Il no al cessate il fuoco in realtà è legato all’andamento dell’offensiva di terra a Gaza che, stando a quanto riferisce il portavoce militare, vedrebbe i reparti corazzati israeliani avanzare rapidamente verso gli obiettivi stabiliti e adesso circonderebbero da ogni lato Gaza city nonostante la resistenza opposta dalle Brigate Qassam, l’ala armata di Hamas, e da altri gruppi. Sarebbero centinaia le perdite subite da Hamas oltre alla distruzione di una parte delle gallerie sotterranee che ha costruito sotto Gaza.

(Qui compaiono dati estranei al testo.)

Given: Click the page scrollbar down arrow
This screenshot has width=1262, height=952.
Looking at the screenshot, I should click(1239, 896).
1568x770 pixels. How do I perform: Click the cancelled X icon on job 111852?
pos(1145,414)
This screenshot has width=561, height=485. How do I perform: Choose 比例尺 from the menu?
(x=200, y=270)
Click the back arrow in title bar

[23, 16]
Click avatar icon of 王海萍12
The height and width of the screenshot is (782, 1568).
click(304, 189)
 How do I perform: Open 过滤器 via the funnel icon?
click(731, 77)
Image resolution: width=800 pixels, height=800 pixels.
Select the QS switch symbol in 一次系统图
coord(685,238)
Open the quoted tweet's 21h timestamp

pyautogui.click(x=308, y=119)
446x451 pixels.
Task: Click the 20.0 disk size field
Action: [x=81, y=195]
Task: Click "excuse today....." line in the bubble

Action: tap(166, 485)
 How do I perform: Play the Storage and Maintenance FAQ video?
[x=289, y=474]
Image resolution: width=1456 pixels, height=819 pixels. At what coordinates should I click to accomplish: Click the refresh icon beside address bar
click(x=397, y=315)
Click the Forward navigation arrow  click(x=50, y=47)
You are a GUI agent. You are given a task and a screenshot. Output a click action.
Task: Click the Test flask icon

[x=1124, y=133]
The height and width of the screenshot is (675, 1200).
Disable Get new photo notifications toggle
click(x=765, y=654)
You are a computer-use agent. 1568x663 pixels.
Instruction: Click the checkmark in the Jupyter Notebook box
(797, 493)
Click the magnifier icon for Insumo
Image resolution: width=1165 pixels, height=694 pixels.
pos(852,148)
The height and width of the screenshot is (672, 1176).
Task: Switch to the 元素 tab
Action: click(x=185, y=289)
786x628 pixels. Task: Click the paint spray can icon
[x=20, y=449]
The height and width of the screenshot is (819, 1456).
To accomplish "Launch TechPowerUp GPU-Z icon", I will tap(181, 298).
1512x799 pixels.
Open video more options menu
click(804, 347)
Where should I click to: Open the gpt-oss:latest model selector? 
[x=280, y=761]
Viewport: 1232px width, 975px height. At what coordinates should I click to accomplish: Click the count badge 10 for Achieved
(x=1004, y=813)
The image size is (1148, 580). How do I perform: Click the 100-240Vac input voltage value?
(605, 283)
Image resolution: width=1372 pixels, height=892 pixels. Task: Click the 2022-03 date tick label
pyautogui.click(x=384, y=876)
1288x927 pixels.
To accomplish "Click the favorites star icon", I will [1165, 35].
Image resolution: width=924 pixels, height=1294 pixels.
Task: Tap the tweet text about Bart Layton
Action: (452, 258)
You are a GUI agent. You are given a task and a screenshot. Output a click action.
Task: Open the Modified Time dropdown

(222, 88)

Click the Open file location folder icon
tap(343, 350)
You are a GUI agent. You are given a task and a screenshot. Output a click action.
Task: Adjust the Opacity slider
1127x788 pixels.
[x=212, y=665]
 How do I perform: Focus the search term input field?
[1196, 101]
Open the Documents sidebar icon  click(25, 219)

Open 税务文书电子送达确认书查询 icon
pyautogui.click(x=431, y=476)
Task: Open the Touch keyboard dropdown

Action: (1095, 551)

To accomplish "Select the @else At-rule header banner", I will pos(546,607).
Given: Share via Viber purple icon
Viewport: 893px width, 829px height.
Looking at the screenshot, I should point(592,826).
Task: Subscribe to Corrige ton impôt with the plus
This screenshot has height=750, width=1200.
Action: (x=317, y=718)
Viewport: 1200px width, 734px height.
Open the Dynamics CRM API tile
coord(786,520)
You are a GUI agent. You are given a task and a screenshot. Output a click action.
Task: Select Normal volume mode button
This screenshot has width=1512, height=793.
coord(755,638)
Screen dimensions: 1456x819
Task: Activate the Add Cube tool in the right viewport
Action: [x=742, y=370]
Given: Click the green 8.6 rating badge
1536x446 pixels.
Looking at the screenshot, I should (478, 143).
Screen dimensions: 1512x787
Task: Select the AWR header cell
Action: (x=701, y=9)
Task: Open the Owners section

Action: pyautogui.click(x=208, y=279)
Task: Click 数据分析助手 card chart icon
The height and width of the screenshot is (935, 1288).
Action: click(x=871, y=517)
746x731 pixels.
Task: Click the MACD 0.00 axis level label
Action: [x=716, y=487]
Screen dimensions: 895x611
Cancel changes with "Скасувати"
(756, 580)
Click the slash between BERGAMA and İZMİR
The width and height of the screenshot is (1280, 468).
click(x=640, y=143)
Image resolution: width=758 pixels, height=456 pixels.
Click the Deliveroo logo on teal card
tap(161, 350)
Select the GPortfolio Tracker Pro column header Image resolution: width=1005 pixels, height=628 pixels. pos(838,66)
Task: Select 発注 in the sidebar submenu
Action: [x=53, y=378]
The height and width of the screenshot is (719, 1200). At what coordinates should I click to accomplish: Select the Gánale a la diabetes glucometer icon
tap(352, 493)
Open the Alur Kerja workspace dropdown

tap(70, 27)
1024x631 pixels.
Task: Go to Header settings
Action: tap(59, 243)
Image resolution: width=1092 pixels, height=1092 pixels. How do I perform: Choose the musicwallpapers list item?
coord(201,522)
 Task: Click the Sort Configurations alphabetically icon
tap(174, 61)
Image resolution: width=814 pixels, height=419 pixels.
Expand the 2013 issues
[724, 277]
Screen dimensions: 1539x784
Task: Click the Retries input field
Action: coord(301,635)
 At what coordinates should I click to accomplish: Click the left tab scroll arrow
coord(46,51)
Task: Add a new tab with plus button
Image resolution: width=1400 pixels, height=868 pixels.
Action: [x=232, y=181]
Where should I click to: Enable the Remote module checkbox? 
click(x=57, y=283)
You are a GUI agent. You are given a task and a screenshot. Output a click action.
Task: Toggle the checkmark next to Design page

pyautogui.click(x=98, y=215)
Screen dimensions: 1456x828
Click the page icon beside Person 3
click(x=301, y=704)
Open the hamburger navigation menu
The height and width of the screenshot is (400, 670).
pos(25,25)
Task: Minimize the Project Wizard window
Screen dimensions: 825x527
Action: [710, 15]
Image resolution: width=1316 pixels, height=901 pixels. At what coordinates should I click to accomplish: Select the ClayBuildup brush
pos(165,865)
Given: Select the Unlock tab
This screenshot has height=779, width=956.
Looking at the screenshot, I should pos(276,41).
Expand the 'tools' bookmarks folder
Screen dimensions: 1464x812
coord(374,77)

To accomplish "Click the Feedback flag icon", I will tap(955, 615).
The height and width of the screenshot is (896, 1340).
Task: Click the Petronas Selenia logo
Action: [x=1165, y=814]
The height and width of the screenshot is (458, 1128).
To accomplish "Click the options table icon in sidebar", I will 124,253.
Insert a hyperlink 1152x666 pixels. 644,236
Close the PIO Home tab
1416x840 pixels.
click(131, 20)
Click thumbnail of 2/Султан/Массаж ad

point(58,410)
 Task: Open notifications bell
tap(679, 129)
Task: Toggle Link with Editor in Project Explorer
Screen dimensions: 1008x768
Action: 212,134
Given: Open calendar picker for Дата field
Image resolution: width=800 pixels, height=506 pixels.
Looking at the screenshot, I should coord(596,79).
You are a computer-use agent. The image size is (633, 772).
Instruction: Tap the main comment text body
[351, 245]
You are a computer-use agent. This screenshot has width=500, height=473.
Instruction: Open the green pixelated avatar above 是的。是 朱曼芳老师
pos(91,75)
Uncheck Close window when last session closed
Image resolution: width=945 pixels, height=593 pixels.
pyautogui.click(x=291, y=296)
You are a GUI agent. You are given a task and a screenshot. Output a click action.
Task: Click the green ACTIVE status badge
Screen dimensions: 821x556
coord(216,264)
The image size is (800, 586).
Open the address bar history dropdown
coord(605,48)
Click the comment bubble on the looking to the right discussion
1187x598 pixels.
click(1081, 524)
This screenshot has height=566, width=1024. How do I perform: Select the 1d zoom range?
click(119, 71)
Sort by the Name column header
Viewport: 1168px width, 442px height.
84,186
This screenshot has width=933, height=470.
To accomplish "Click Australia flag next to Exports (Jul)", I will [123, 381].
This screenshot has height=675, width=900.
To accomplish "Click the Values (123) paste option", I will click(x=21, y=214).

Israele ammette l’uccisione in combattimento di 23 soldati ma Hamas sostiene che le perdite israeliane sarebbero più alte e di aver distrutto o danneggiato diversi mezzi corazzati. il movimento islamico inoltre è sempre in grado di lanciare razzi. L’ha fatto anche ieri, in varie direzioni, in prevalenza verso il sud di Israele. Un razzo non è stato intercettato dal sistema Iron Dome e ha colpito un asilo, in quel momento vuoto.